** start Data excerpts **

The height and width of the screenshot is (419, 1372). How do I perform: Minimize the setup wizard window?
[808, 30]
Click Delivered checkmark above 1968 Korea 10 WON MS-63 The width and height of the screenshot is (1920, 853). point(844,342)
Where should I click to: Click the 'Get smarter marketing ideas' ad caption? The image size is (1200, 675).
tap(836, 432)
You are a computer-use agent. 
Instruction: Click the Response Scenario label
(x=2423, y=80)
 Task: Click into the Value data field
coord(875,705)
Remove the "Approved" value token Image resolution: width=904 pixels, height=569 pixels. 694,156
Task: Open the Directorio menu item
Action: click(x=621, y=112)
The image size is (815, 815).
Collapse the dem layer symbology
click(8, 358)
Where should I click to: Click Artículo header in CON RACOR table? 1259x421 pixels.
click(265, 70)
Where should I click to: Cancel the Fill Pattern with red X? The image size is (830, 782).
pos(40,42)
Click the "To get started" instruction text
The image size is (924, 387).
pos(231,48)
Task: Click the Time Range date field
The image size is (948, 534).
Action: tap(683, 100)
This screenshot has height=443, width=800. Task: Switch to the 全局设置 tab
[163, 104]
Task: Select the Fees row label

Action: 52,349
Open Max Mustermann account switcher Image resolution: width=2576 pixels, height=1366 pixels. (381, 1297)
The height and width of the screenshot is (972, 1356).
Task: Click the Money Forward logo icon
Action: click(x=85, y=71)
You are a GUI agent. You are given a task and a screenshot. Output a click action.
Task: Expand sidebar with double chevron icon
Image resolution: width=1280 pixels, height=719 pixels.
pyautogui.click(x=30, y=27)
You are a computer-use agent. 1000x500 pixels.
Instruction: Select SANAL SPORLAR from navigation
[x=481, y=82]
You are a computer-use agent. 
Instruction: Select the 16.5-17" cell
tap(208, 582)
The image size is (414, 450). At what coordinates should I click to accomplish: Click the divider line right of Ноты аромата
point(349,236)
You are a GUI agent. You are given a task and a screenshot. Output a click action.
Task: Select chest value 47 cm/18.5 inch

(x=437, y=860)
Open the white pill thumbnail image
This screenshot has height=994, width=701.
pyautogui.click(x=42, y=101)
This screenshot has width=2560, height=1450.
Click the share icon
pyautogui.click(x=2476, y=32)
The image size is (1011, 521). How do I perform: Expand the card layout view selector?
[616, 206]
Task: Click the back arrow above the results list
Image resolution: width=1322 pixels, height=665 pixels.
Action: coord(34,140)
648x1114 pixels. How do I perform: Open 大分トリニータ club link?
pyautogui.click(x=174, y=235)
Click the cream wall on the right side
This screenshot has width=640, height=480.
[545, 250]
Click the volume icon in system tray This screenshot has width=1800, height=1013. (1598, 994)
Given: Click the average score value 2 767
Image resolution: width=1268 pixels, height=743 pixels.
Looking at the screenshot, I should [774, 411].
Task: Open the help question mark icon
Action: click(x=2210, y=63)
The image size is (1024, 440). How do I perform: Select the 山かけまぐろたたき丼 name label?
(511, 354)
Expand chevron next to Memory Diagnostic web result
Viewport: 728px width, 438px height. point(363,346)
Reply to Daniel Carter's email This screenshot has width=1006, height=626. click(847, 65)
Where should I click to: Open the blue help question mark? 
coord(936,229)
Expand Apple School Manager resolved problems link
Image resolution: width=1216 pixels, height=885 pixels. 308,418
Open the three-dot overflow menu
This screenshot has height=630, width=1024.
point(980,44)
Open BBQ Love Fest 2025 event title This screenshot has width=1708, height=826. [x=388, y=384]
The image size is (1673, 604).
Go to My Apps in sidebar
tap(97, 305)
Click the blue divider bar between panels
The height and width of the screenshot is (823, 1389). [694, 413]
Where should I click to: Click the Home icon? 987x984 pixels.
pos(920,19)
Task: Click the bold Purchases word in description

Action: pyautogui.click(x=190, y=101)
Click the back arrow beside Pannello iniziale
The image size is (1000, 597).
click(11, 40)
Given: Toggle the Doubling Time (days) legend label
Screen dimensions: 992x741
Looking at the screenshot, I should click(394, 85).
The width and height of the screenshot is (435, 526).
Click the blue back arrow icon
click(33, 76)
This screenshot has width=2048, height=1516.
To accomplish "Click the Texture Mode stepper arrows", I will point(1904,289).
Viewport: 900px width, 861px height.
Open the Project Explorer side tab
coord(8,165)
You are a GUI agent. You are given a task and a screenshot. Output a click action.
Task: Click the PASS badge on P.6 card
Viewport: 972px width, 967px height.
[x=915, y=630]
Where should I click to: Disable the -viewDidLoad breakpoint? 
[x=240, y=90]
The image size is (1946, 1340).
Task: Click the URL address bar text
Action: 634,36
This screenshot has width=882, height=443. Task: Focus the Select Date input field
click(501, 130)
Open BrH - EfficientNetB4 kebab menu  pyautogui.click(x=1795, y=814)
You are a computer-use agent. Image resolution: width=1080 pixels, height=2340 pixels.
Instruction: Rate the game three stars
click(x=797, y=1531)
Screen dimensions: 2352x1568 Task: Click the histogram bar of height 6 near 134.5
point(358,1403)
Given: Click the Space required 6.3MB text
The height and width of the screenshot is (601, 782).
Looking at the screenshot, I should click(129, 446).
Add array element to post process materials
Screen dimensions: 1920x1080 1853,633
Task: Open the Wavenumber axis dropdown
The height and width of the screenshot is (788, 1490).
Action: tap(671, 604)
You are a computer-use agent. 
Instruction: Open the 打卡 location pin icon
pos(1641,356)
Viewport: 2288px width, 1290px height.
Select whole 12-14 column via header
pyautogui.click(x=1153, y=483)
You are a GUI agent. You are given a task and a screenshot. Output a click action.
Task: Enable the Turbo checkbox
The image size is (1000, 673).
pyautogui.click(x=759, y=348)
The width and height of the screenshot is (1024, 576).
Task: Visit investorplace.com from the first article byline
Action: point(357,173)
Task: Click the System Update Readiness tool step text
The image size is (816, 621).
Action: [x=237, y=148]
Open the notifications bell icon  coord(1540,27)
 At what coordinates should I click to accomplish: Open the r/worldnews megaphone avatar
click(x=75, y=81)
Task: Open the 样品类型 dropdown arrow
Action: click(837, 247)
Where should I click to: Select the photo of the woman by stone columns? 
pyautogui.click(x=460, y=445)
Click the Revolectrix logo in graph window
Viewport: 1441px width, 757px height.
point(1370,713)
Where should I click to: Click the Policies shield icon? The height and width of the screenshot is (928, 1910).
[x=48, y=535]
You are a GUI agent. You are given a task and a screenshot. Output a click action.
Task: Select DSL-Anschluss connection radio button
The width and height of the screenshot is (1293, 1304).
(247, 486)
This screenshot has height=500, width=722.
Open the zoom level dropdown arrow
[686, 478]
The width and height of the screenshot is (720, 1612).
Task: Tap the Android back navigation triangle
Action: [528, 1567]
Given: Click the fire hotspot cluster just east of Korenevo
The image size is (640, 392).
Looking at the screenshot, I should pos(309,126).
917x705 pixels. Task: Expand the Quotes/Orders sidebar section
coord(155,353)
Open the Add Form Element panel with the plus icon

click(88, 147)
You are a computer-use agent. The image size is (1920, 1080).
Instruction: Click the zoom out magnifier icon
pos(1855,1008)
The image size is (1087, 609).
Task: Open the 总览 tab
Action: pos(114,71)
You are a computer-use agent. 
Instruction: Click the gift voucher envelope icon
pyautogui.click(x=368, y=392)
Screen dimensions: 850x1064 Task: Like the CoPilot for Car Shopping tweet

** end Data excerpts **

## Problem to work on
Arrange every line of the records above as a numbered list, leaving out the blank lines.

## Response for this exercise
1. The height and width of the screenshot is (419, 1372). How do I perform: Minimize the setup wizard window?
2. [808, 30]
3. Click Delivered checkmark above 1968 Korea 10 WON MS-63 The width and height of the screenshot is (1920, 853). point(844,342)
4. Where should I click to: Click the 'Get smarter marketing ideas' ad caption? The image size is (1200, 675).
5. tap(836, 432)
6. You are a computer-use agent. 
7. Instruction: Click the Response Scenario label
8. (x=2423, y=80)
9.  Task: Click into the Value data field
10. coord(875,705)
11. Remove the "Approved" value token Image resolution: width=904 pixels, height=569 pixels. 694,156
12. Task: Open the Directorio menu item
13. Action: click(x=621, y=112)
14. The image size is (815, 815).
15. Collapse the dem layer symbology
16. click(8, 358)
17. Where should I click to: Click Artículo header in CON RACOR table? 1259x421 pixels.
18. click(265, 70)
19. Where should I click to: Cancel the Fill Pattern with red X? The image size is (830, 782).
20. pos(40,42)
21. Click the "To get started" instruction text
22. The image size is (924, 387).
23. pos(231,48)
24. Task: Click the Time Range date field
25. The image size is (948, 534).
26. Action: tap(683, 100)
27. This screenshot has height=443, width=800. Task: Switch to the 全局设置 tab
28. [163, 104]
29. Task: Select the Fees row label
30. Action: 52,349
31. Open Max Mustermann account switcher Image resolution: width=2576 pixels, height=1366 pixels. (381, 1297)
32. The height and width of the screenshot is (972, 1356).
33. Task: Click the Money Forward logo icon
34. Action: click(x=85, y=71)
35. You are a GUI agent. You are given a task and a screenshot. Output a click action.
36. Task: Expand sidebar with double chevron icon
37. Image resolution: width=1280 pixels, height=719 pixels.
38. pyautogui.click(x=30, y=27)
39. You are a computer-use agent. 1000x500 pixels.
40. Instruction: Select SANAL SPORLAR from navigation
41. [x=481, y=82]
42. You are a computer-use agent. 
43. Instruction: Select the 16.5-17" cell
44. tap(208, 582)
45. The image size is (414, 450). At what coordinates should I click to accomplish: Click the divider line right of Ноты аромата
46. point(349,236)
47. You are a GUI agent. You are given a task and a screenshot. Output a click action.
48. Task: Select chest value 47 cm/18.5 inch
49. (x=437, y=860)
50. Open the white pill thumbnail image
51. This screenshot has height=994, width=701.
52. pyautogui.click(x=42, y=101)
53. This screenshot has width=2560, height=1450.
54. Click the share icon
55. pyautogui.click(x=2476, y=32)
56. The image size is (1011, 521). How do I perform: Expand the card layout view selector?
57. [616, 206]
58. Task: Click the back arrow above the results list
59. Image resolution: width=1322 pixels, height=665 pixels.
60. Action: coord(34,140)
61. 648x1114 pixels. How do I perform: Open 大分トリニータ club link?
62. pyautogui.click(x=174, y=235)
63. Click the cream wall on the right side
64. This screenshot has width=640, height=480.
65. [545, 250]
66. Click the volume icon in system tray This screenshot has width=1800, height=1013. (1598, 994)
67. Given: Click the average score value 2 767
68. Image resolution: width=1268 pixels, height=743 pixels.
69. Looking at the screenshot, I should [774, 411].
70. Task: Open the help question mark icon
71. Action: click(x=2210, y=63)
72. The image size is (1024, 440). How do I perform: Select the 山かけまぐろたたき丼 name label?
73. (511, 354)
74. Expand chevron next to Memory Diagnostic web result
75. Viewport: 728px width, 438px height. point(363,346)
76. Reply to Daniel Carter's email This screenshot has width=1006, height=626. click(847, 65)
77. Where should I click to: Open the blue help question mark? 
78. coord(936,229)
79. Expand Apple School Manager resolved problems link
80. Image resolution: width=1216 pixels, height=885 pixels. 308,418
81. Open the three-dot overflow menu
82. This screenshot has height=630, width=1024.
83. point(980,44)
84. Open BBQ Love Fest 2025 event title This screenshot has width=1708, height=826. [x=388, y=384]
85. The image size is (1673, 604).
86. Go to My Apps in sidebar
87. tap(97, 305)
88. Click the blue divider bar between panels
89. The height and width of the screenshot is (823, 1389). [694, 413]
90. Where should I click to: Click the Home icon? 987x984 pixels.
91. pos(920,19)
92. Task: Click the bold Purchases word in description
93. Action: pyautogui.click(x=190, y=101)
94. Click the back arrow beside Pannello iniziale
95. The image size is (1000, 597).
96. click(11, 40)
97. Given: Toggle the Doubling Time (days) legend label
98. Screen dimensions: 992x741
99. Looking at the screenshot, I should click(394, 85).
100. The width and height of the screenshot is (435, 526).
101. Click the blue back arrow icon
102. click(33, 76)
103. This screenshot has width=2048, height=1516.
104. To accomplish "Click the Texture Mode stepper arrows", I will point(1904,289).
105. Viewport: 900px width, 861px height.
106. Open the Project Explorer side tab
107. coord(8,165)
108. You are a GUI agent. You are given a task and a screenshot. Output a click action.
109. Task: Click the PASS badge on P.6 card
110. Viewport: 972px width, 967px height.
111. [x=915, y=630]
112. Where should I click to: Disable the -viewDidLoad breakpoint? 
113. [x=240, y=90]
114. The image size is (1946, 1340).
115. Task: Click the URL address bar text
116. Action: 634,36
117. This screenshot has width=882, height=443. Task: Focus the Select Date input field
118. click(501, 130)
119. Open BrH - EfficientNetB4 kebab menu  pyautogui.click(x=1795, y=814)
120. You are a computer-use agent. Image resolution: width=1080 pixels, height=2340 pixels.
121. Instruction: Rate the game three stars
122. click(x=797, y=1531)
123. Screen dimensions: 2352x1568 Task: Click the histogram bar of height 6 near 134.5
124. point(358,1403)
125. Given: Click the Space required 6.3MB text
126. The height and width of the screenshot is (601, 782).
127. Looking at the screenshot, I should click(129, 446).
128. Add array element to post process materials
129. Screen dimensions: 1920x1080 1853,633
130. Task: Open the Wavenumber axis dropdown
131. The height and width of the screenshot is (788, 1490).
132. Action: tap(671, 604)
133. You are a computer-use agent. 
134. Instruction: Open the 打卡 location pin icon
135. pos(1641,356)
136. Viewport: 2288px width, 1290px height.
137. Select whole 12-14 column via header
138. pyautogui.click(x=1153, y=483)
139. You are a GUI agent. You are given a task and a screenshot. Output a click action.
140. Task: Enable the Turbo checkbox
141. The image size is (1000, 673).
142. pyautogui.click(x=759, y=348)
143. The width and height of the screenshot is (1024, 576).
144. Task: Visit investorplace.com from the first article byline
145. Action: point(357,173)
146. Task: Click the System Update Readiness tool step text
147. The image size is (816, 621).
148. Action: [x=237, y=148]
149. Open the notifications bell icon  coord(1540,27)
150.  At what coordinates should I click to accomplish: Open the r/worldnews megaphone avatar
151. click(x=75, y=81)
152. Task: Open the 样品类型 dropdown arrow
153. Action: click(837, 247)
154. Where should I click to: Select the photo of the woman by stone columns? 
155. pyautogui.click(x=460, y=445)
156. Click the Revolectrix logo in graph window
157. Viewport: 1441px width, 757px height.
158. point(1370,713)
159. Where should I click to: Click the Policies shield icon? The height and width of the screenshot is (928, 1910).
160. [x=48, y=535]
161. You are a GUI agent. You are given a task and a screenshot. Output a click action.
162. Task: Select DSL-Anschluss connection radio button
163. The width and height of the screenshot is (1293, 1304).
164. (247, 486)
165. This screenshot has height=500, width=722.
166. Open the zoom level dropdown arrow
167. [686, 478]
168. The width and height of the screenshot is (720, 1612).
169. Task: Tap the Android back navigation triangle
170. Action: [528, 1567]
171. Given: Click the fire hotspot cluster just east of Korenevo
172. The image size is (640, 392).
173. Looking at the screenshot, I should pos(309,126).
174. 917x705 pixels. Task: Expand the Quotes/Orders sidebar section
175. coord(155,353)
176. Open the Add Form Element panel with the plus icon
177. click(88, 147)
178. You are a computer-use agent. The image size is (1920, 1080).
179. Instruction: Click the zoom out magnifier icon
180. pos(1855,1008)
181. The image size is (1087, 609).
182. Task: Open the 总览 tab
183. Action: pos(114,71)
184. You are a computer-use agent. 
185. Instruction: Click the gift voucher envelope icon
186. pyautogui.click(x=368, y=392)
187. Screen dimensions: 850x1064 Task: Like the CoPilot for Car Shopping tweet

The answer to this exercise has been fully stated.